What Happened
On May 26, 2026, at 14:00 UTC, CrowdStrike’s Counter Adversary Operations team — working with Google and the Shadowserver Foundation — executed a simultaneous takedown of all four command-and-control channels used by the GlassWorm botnet. The coordinated operation was necessary because taking down any single channel would have left the others operational, allowing attackers to quickly reconstitute.
GlassWorm is a developer-targeting supply chain campaign active since at least early 2025. Its operators built resilient C2 infrastructure across four separate layers: Solana blockchain transactions, the BitTorrent distributed hash table (DHT), a public calendar service, and direct connections to commercial VPS servers. This design was built to survive partial takedowns. According to The Hacker News, the campaign infected machines via malicious OpenVSX and VS Code extensions targeting developer credential and cryptocurrency wallets, then expanded to GitHub repositories and npm packages, with one wave in March 2026 compromising more than 400 software artifacts.
Infected machines now beacon to 164.92.88[.]210, a CrowdStrike-operated sinkhole. Organizations should treat connections to this IP as an indicator of compromise.
Why This Matters for Canadian Organizations
Canadian software development teams at technology companies, government digital services, financial institutions, and SaaS providers are directly in GlassWorm’s target profile. The botnet’s focus on developers with access to source code repositories, cloud platforms, CI/CD pipelines, and package registries makes a single developer infection potentially catastrophic for an entire organization. One compromised developer credential in a Canadian federal digital services team, for example, gives attackers access to government source code and cloud infrastructure. For Canadian organizations subject to OSFI Guideline B-13 on technology and cyber risk, the supply chain exposure GlassWorm represents — third-party npm packages and VS Code extensions used in production CI/CD pipelines — is a key third-party risk vector that requires active monitoring.

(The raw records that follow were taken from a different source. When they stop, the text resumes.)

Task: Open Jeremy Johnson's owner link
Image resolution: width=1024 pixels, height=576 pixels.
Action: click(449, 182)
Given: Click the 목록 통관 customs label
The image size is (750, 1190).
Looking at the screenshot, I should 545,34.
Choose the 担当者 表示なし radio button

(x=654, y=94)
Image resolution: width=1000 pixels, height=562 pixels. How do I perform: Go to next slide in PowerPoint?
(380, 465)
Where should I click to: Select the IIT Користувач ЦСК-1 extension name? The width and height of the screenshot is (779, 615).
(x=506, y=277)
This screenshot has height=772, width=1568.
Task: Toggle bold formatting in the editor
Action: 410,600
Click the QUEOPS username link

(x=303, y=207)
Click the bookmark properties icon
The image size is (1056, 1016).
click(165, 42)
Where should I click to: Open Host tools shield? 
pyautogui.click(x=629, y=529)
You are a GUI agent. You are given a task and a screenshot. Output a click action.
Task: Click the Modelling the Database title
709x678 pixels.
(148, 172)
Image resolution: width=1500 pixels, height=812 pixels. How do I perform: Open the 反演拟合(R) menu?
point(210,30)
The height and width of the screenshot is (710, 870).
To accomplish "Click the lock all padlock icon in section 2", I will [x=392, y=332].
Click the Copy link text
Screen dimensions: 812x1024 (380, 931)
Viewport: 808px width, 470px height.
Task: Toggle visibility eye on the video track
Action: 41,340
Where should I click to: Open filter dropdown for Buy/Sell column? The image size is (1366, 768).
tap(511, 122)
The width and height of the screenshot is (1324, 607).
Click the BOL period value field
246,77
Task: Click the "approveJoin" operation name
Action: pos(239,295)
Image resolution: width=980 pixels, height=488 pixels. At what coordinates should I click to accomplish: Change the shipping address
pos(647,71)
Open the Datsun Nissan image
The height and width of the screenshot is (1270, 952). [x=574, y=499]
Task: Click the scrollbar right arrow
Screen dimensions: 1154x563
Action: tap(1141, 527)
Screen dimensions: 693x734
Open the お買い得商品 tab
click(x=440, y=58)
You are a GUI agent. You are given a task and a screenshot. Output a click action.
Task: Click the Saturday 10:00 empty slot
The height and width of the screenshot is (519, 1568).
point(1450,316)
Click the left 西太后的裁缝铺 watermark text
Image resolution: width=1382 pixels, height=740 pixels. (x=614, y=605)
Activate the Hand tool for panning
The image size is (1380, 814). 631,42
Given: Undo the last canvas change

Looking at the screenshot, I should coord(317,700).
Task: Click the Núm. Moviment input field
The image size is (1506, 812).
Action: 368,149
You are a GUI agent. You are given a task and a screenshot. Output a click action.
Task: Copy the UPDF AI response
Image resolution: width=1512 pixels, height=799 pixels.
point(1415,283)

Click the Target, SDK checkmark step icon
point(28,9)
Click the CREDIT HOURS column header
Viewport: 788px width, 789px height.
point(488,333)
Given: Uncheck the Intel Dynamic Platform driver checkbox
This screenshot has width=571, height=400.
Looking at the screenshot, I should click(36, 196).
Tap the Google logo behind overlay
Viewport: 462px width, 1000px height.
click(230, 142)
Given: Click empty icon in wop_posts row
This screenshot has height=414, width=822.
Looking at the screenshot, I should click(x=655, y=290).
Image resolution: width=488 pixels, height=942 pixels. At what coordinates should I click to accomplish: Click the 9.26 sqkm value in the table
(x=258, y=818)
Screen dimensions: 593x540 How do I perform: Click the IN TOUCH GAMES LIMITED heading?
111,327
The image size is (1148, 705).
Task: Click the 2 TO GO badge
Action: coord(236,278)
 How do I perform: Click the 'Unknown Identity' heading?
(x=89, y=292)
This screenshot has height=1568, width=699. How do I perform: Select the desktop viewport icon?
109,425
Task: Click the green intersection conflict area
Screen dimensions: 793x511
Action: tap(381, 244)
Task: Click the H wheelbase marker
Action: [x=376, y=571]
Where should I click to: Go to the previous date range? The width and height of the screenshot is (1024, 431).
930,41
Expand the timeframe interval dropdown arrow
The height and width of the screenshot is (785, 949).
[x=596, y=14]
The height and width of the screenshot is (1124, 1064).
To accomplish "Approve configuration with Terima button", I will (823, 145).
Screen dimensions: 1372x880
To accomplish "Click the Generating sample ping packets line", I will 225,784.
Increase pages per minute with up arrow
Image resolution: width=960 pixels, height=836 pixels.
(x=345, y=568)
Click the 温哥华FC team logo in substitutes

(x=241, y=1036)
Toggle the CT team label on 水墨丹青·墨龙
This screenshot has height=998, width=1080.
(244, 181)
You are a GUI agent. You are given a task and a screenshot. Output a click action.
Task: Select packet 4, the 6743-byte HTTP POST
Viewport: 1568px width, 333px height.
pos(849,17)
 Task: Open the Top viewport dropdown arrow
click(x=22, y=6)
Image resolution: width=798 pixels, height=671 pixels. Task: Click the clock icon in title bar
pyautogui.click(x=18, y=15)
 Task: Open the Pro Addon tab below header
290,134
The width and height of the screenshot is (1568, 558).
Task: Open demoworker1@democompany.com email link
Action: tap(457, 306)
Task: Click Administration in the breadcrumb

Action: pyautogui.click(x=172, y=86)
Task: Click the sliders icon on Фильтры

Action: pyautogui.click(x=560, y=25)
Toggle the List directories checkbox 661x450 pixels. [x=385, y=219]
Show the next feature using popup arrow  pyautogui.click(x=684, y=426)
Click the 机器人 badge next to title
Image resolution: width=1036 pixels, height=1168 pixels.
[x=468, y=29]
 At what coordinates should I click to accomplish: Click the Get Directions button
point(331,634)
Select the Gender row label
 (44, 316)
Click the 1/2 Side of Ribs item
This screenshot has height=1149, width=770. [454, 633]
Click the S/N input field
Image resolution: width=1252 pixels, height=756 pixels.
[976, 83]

The takedown disrupts current operations but does not eliminate the threat. Prior GlassWorm infections remain active until remediated. The malware’s stolen credentials — including GitHub tokens, AWS keys, and Kubernetes configuration files — may already be in use or for sale.
What to Do
Review network logs and endpoint telemetry for outbound connections to 164.92.88[.]210. Audit VS Code and OpenVSX extensions installed across developer workstations — remove any unrecognized or unverified extensions immediately. Scan npm packages in your dependency tree against known GlassWorm indicators, including the previously identified artifacts from the March 2026 campaign. Rotate any GitHub tokens, AWS access keys, Kubernetes credentials, and cloud service API keys held by developers who used VS Code with unverified extensions over the past 12 months. Enable npm audit and enforce a policy requiring package signature verification in your CI/CD pipelines. Report confirmed compromises to the Canadian Centre for Cyber Security at cyber.gc.ca.